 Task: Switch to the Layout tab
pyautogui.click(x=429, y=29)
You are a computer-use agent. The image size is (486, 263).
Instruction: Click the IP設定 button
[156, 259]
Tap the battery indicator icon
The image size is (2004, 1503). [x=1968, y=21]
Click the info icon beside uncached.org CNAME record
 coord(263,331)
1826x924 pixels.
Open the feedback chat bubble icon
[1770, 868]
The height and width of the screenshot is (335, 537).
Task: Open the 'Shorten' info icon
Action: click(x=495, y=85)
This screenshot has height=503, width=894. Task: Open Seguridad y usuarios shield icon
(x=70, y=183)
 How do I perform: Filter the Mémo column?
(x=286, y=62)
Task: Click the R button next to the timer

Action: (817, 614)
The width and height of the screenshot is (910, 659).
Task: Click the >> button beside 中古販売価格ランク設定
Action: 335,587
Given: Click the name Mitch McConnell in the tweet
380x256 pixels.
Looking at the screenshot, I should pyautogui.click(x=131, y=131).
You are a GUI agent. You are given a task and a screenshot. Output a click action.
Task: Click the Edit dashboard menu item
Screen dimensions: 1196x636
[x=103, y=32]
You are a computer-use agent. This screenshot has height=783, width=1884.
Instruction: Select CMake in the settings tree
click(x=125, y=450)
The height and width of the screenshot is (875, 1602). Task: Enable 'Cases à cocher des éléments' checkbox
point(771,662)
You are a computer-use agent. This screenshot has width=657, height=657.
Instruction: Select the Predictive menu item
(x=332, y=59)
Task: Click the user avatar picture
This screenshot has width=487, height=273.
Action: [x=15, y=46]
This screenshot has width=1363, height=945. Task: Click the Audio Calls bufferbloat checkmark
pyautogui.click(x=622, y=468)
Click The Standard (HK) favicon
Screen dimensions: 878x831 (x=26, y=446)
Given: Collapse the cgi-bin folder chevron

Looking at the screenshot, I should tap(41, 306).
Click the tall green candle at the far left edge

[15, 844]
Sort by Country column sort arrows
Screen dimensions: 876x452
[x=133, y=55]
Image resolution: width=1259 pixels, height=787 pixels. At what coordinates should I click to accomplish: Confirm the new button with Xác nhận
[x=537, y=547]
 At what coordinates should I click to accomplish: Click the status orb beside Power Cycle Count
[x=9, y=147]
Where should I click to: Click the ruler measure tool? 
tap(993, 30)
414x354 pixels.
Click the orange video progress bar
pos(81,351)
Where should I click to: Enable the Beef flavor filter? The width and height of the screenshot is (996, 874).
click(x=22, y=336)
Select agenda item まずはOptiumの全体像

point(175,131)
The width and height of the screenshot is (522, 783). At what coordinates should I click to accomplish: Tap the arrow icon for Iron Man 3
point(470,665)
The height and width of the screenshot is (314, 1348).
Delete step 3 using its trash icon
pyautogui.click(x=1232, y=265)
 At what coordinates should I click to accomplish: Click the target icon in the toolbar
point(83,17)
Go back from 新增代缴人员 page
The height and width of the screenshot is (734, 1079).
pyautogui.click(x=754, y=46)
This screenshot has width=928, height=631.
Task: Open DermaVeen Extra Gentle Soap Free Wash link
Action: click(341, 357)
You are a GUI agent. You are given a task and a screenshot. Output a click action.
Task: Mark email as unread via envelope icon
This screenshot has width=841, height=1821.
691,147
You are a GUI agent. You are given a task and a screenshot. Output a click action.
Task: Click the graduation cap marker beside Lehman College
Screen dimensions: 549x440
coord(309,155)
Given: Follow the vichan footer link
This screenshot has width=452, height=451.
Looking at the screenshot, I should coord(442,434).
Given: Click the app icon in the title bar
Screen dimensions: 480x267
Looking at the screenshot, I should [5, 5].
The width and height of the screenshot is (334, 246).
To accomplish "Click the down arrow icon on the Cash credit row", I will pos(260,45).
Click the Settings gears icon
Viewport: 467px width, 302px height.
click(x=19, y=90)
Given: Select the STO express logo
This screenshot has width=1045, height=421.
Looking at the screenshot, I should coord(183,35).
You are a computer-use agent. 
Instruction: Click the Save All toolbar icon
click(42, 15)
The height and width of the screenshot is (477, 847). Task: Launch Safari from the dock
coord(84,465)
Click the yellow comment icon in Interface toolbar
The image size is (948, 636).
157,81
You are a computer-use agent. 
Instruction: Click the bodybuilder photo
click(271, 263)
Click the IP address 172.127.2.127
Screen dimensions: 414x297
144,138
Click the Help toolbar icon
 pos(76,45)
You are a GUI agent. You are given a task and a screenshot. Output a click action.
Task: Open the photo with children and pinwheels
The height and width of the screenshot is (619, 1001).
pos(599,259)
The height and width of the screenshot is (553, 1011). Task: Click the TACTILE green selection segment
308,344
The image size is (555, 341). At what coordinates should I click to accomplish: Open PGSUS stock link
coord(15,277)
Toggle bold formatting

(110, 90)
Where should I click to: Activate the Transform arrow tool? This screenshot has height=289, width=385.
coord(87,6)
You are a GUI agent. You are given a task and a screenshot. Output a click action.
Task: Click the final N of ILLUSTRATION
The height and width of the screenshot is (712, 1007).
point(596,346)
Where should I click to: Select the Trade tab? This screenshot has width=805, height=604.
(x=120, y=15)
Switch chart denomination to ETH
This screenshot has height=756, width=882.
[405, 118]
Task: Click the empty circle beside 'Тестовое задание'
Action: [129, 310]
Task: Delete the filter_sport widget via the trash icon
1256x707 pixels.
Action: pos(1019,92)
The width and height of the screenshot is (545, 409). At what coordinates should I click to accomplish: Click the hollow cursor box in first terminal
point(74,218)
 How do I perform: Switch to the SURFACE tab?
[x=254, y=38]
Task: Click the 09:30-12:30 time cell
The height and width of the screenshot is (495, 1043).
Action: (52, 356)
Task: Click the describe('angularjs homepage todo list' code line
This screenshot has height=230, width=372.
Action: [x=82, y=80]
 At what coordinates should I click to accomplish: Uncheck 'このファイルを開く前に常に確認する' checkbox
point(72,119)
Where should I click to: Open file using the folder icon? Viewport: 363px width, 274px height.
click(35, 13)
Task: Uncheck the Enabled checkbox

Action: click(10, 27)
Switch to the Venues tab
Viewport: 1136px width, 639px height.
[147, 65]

--------------------------------

Pick out every line of the items above that contains the string "folder", matching its case exactly, and copy each one.

◆ Answer to this task ◆
Given: Collapse the cgi-bin folder chevron
Where should I click to: Open file using the folder icon? Viewport: 363px width, 274px height.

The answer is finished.